If i go the bottle conditioning route. Is it just like any other bottling day? Does the fresh yeast i choose matter that much? From what I understand the new yeast won't add to the flavor profile. With that in mind I am thinking US-05.

Re: Packaging Sour Beers

Posted: Sun Jun 17, 2012 5:52 pm
by Ironman
I think your bottling yeast will have to be pretty bad ass stuff depending on the alcohol level.

Re: Packaging Sour Beers

Posted: Mon Jun 18, 2012 7:13 am
by spiderwrangler
Would the 'bugs' get you carbonation on their own without adding more yeast?

Re: Packaging Sour Beers

Posted: Mon Jun 18, 2012 10:47 am
by bhaas
I was working off of what brewinhard recommended, since the beer will be year old by the time i bottle it adding some fresh yeast just for insurance of proper bottle conditioning.

Re: Packaging Sour Beers

Posted: Mon Jun 18, 2012 12:39 pm
by maxwell
You will also need to add an unusually large amount of priming sugar at bottling time. You can search around for a number on the interwebs, but something like 6 oz instead of 4 may be required. This is because after sitting at room temp for so long after fermentation the beer loses dissolved CO2. Having bottled and kegged sours, I might lean towards filling from the keg just because you have so much more control over carbonation. Nothing sucks more than spending a year or more to make a sour beer and then having the carbonation wrong.

Re: Packaging Sour Beers

Posted: Tue Jun 19, 2012 12:33 pm
by brewinhard
spiderwrangler wrote:Would the 'bugs' get you carbonation on their own without adding more yeast?

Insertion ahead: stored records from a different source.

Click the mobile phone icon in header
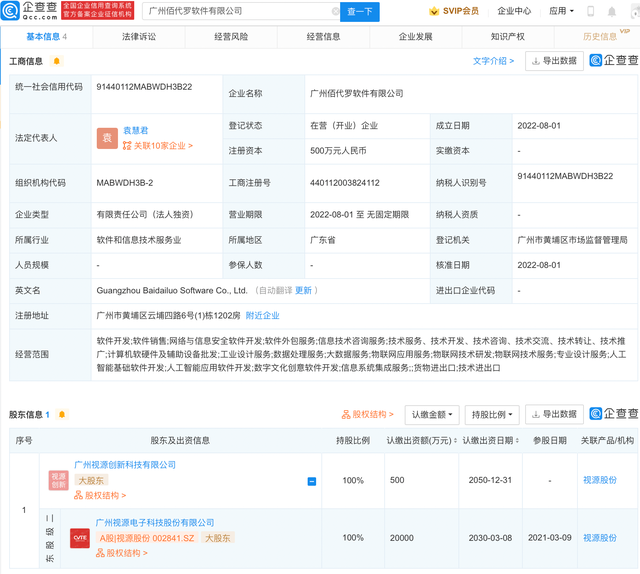 click(590, 12)
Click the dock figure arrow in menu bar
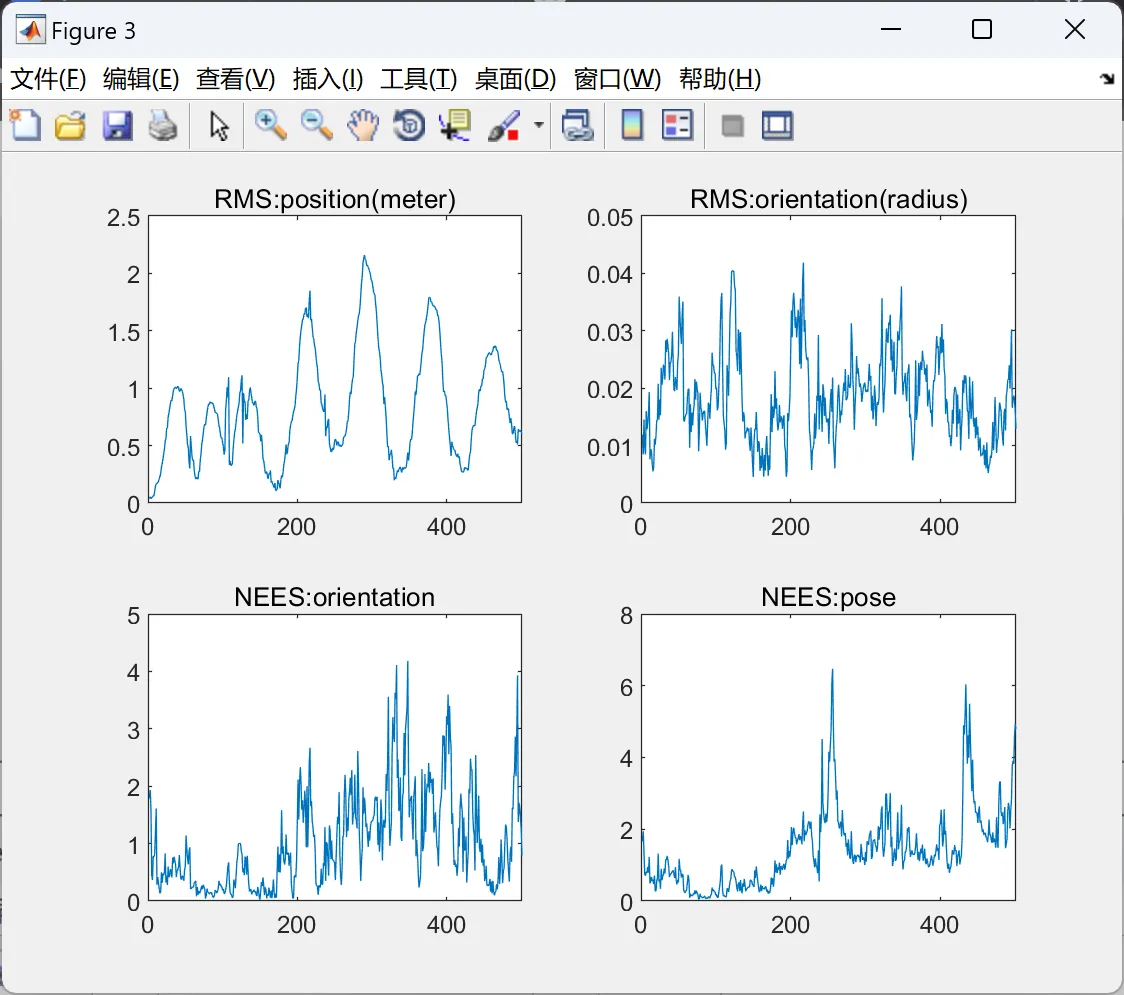Viewport: 1124px width, 995px height. tap(1107, 78)
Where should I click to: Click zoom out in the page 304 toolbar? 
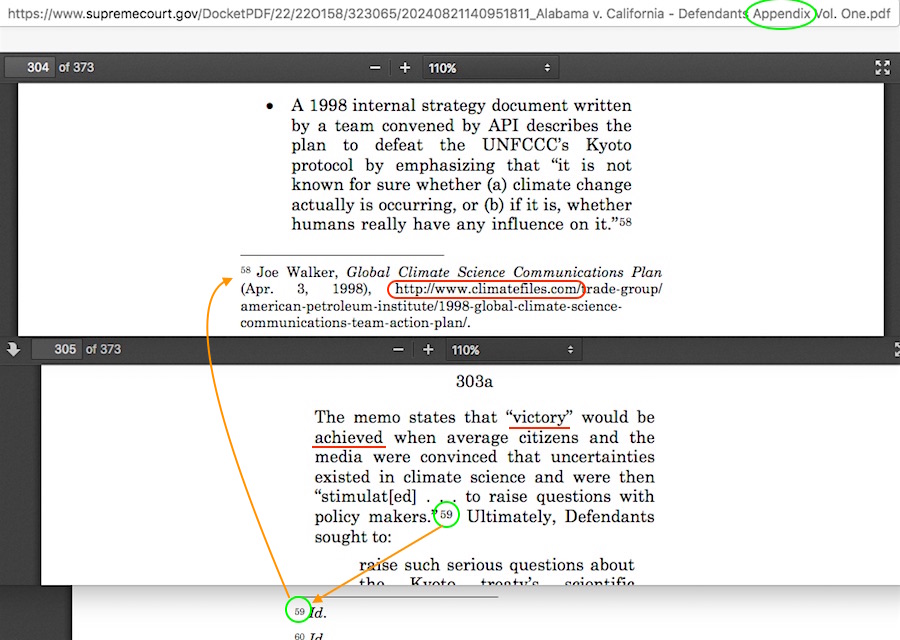click(375, 68)
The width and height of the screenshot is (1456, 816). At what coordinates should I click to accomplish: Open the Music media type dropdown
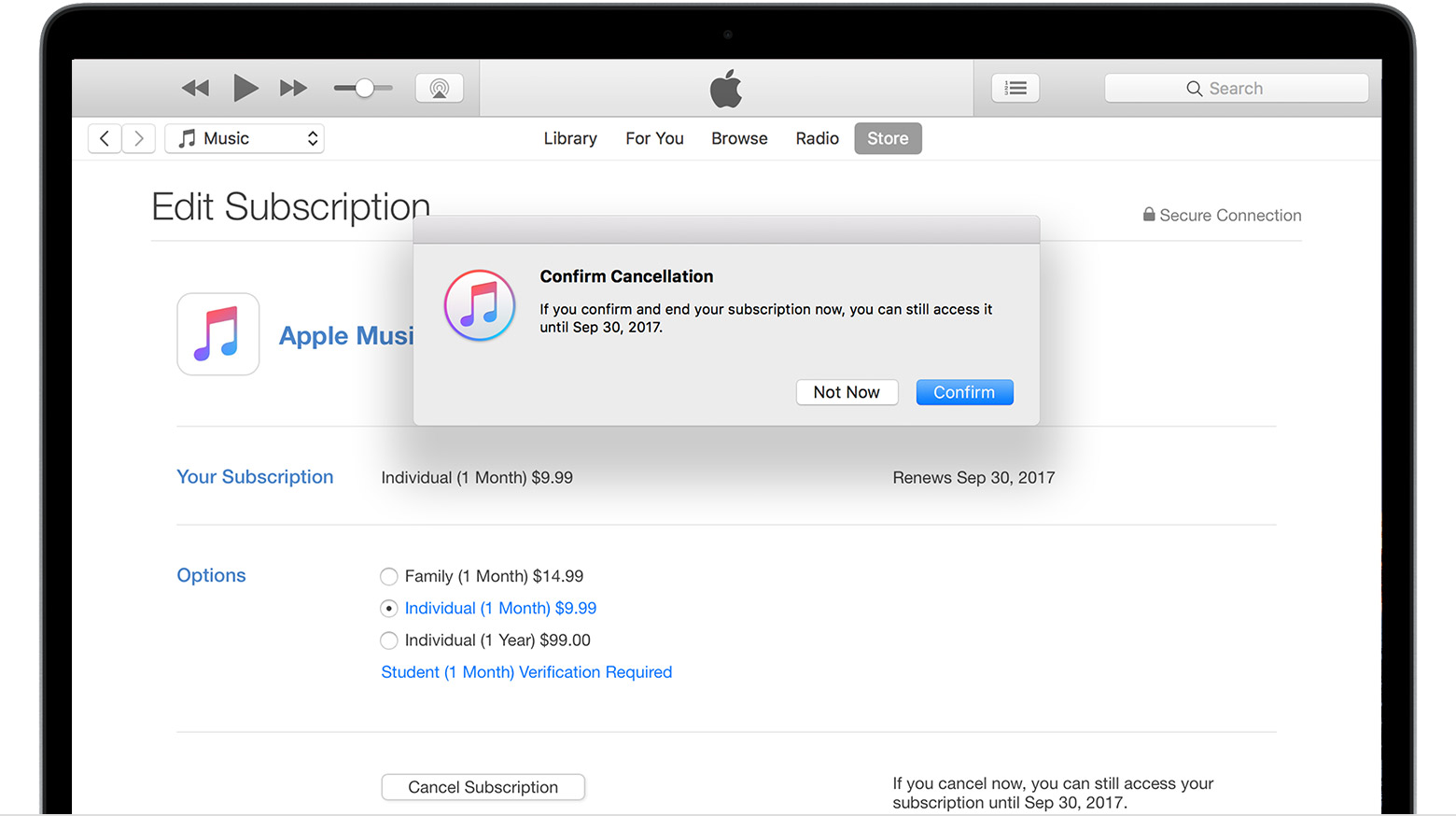click(245, 138)
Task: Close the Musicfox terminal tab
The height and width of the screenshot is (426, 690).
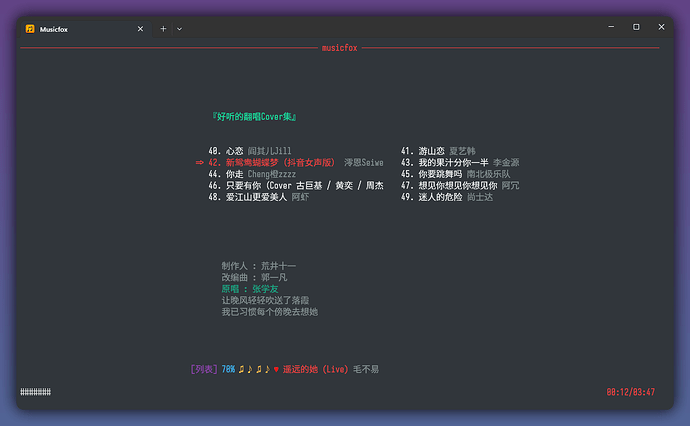Action: 140,29
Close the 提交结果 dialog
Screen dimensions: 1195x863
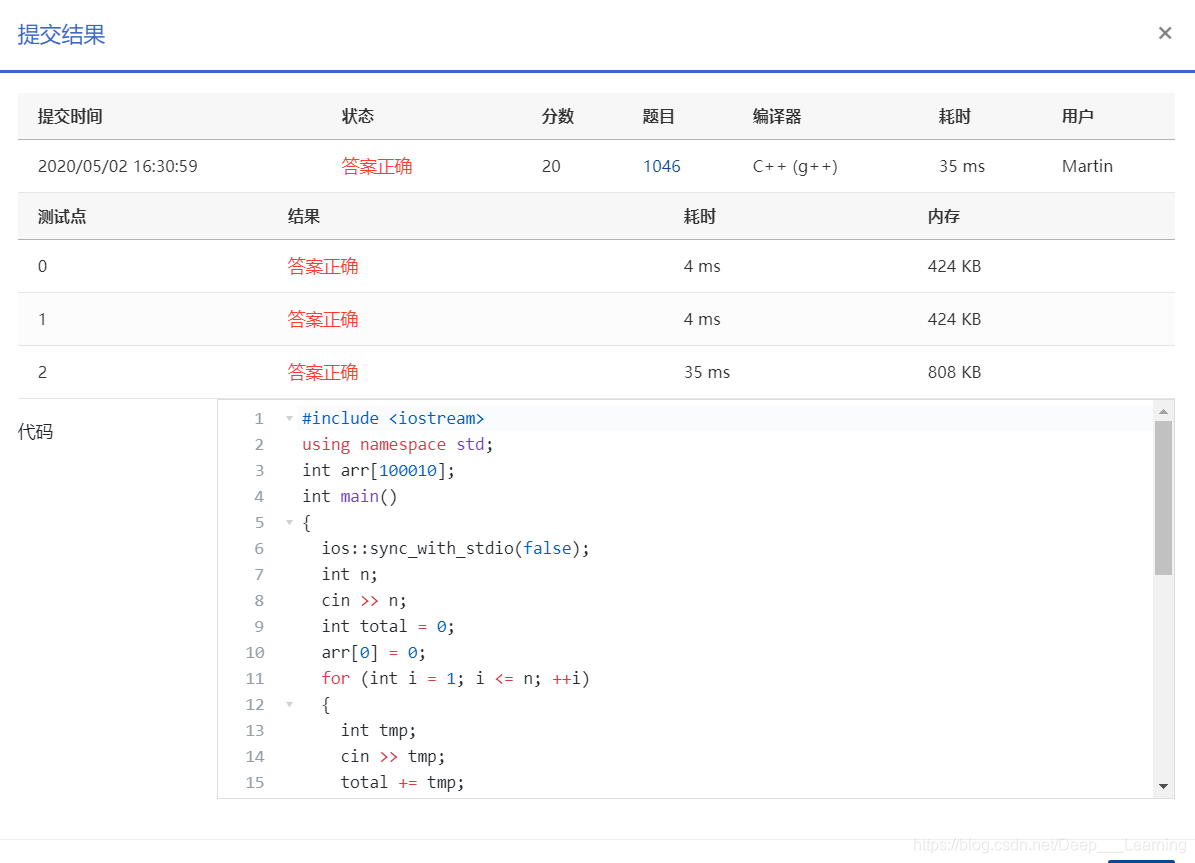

The bugs will eventually get you carbonated but it could take awhile (up to a couple mos). All the while your beer is mixing with the oxygen in the bottle getting oxidized.

Any dry yeast will work well, although I prefer Lalvin EC-1118 dry champagne yeast. It costs only $1, comes in 5 gram sachets (more than enough for bottling a 5 gallon batch), is alcohol, and low pH tolerant. All of this equals to a perfect yeast for bottle condittioning a sour beer.